Mail Archives: djgpp/1995/05/03/23:25:17
> I've got a stuct like
>
>typedef struct {
> short id;
> char fc[3];
> short pos;
> ...
>} trREC,*tpREC;
>
>when I go to read the struct from a binary file the struct
>appears to have padded a space between then end of fc and
>start of pos. Is there a pragma to make sure the struct uses
>the minimum amout of space? How much of a speed penalty will
>I pay in the rest of the code (hav'ing non-word boundries)?
>Would it be better skip the pragma and just to read the
>fields one at a time?
There isn't a pragma _per se_, but there is the packed attribute; just
do something like
typedef struct {
short id;
char fc[3] __attribute__ ((packed));
short pos __attribute__ ((packed));
...
} trREC, *tpREC;
[The double parentheses are to allow multiple attributes; if only a single
set were used it wouldn't be nearly as easy to keep attribute information
from inferior compilers.] I don't know what the size-speed tradeoff is,
but I get the impression that the packed attribute is mainly used for things
like exact matching of hardware data structures. Try some experiments and
post if you find any major differences.
--- Aaron Ucko (ucko AT vax1 DOT rockhurst DOT edu; finger for PGP public key) | httyp!

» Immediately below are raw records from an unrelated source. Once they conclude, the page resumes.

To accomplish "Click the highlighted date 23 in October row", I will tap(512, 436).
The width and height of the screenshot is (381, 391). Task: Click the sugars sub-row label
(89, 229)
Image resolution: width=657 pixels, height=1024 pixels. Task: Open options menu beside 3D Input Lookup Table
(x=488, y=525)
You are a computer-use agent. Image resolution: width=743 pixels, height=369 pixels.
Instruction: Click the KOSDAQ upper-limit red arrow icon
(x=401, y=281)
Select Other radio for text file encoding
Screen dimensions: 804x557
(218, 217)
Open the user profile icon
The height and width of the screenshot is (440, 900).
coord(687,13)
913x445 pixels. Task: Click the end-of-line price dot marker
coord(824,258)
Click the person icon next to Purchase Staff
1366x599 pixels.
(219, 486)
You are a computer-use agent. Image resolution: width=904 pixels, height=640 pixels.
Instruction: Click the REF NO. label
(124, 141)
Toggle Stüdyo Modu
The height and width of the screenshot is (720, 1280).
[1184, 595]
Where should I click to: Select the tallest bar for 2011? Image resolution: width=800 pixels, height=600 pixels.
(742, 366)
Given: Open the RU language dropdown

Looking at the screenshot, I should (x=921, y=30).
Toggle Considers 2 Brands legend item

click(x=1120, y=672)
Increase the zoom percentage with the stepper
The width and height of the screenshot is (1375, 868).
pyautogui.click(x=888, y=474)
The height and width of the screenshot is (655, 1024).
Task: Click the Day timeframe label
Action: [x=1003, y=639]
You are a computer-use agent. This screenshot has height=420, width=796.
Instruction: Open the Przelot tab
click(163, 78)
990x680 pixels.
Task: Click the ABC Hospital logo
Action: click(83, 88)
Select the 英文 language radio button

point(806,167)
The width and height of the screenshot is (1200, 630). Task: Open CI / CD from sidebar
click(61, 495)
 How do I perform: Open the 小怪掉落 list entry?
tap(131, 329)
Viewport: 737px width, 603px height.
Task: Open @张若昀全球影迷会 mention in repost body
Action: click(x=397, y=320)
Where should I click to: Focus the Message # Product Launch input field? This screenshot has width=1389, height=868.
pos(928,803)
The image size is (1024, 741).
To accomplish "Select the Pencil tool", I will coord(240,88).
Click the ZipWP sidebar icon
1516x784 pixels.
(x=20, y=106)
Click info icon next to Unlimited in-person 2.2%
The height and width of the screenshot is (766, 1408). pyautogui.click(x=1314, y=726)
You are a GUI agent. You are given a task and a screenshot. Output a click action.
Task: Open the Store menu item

Geek code 2.1 [for explanation, finger hayden@ | `God's Laws' (Rudy Rucker,
vax1.mankato.msus.edu]: GCS/M/S d(-) H s g+ p? \ _Master of Space and Time_):
!au a17 w+ v+(++) C++(+++)>++++ UL++(S+)>++++ \ 1) Be clean. 2) Follow Gary.
P+(++) L++ 3(-) E- N+(++) K- W--(---) M-@ V-(--) \ 3) Teach God's Laws.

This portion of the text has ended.